We'll start with the simple, and move to the more advanced.

1. Keyword Usage

In the beginning, there were keywords. All over the page.

The concept was this: If your page focused on a certain topic, search engines would discover keywords in important areas. These locations included the title tag, headlines, alt attributes of images, and throughout in the text. SEOs helped their pages rank by placing keywords in these areas.

Even today, we start with keywords, and it remains the most basic form of on-page optimization.

Keyword Usage

Most on-page SEO tools still rely on keyword placement to grade pages, and while it remains a good place to start, research shows its influence has fallen

While it's important to ensure your page at a bare minimum contains the keywords you want to rank for, it is unlikely that keyword placement by itself will have much of an influence on your page's ranking potential.

2. TF-IDF

It's not keyword density, it's term frequency–inverse document frequency (TF-IDF). 

Google researchers recently described TF-IDF as "long used to index web pages" and variations of TF-IDF appear as a component in several well-known Google patents.

TF-IDF doesn't measure how often a keyword appears, but offers a measurement of importance by comparing how often a keyword appears compared to expectations gathered from a larger set of documents.

If we compare the phrases "basket" to "basketball player" in Google's Ngram viewer, we see that "basketball player" is a more rare, while "basket" is more common.
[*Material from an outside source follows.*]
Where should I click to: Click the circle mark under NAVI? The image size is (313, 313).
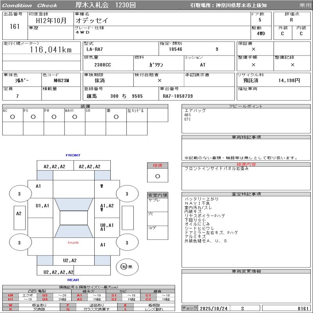(x=75, y=117)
Based on this frequency, we might conclude that "basketball player" is significant on a page that contains that term, while the threshold for "basket" remains much higher.

TF-IDF

For SEO purposes, when we measure TF-IDF's correlation with higher rankings, it performs only moderately better than individual keyword usage. In other words, generating a high TF-IDF score by itself generally isn't enough to expect much of an SEO boost. Instead, we should think of TF-IDF as an important component of other more advanced on-page concepts. 

3. Synonyms and Close Variants

With over 6 billion searches per day, Google has a wealth of information to determine what searchers actually mean when typing queries into a search box. Google's own research shows that synonyms actually play a role in up to 70% of searches.

To solve this problem, search engines possess vast corpuses of synonyms and close variants for billions of phrases, which allows them to match content to queries even when searchers use different words than your text. An example is the query dog pics, which can mean the same thing as:

• Dog Photos   • Pictures of Dogs   • Dog Pictures   • Canine Photos   • Dog Photographs

On the other hand, the query Dog Motion Picture means something else entirely, and it's important for search engines to know the difference.

From an SEO point of view, this means creating content using natural language and variations, instead of employing the same strict keywords over and over again.

Synonyms and Close Variants

Using variations of your main topics can also add deeper semantic meaning and help solve the problem of disambiguation, when the same keyword phrase can refer to more than one concept. Plant and factory together might refer to a manufacturing plant, whereas plant and shrub refer to vegetation.

Today, Google's Hummingbird algorithm also uses co-occurrence to identify synonyms for query replacement.

Under Hummingbird, co-occurrence is used to identify words that may be synonyms of each other in certain contexts while following certain rules according to which, the selection of a certain page in response to a query where such a substitution has taken place has a heightened probability.

Bill Slawski - SEO by the Sea

4. Page Segmentation

Where you place your words on a page is often as important as the words themselves.

Each web page is made up of different parts—headers, footers, sidebars, and more. Search engines have long worked to determine the most important part of a given page. Both Microsoft and Google hold several patents suggesting content in the more relevant sections of HTML carry more weight.

Content located in the main body text likely holds more importance than text placed in sidebars or alternative positions. Repeating text placed in boilerplate locations, or chrome, runs the risk of being discounted even more.

Page Segmentation

Page segmentation becomes significantly more important as we move toward  mobile devices, which often hide portions of the page. Search engines want to serve users the portion of your pages that are visible and important, so text in these areas deserves the most focus.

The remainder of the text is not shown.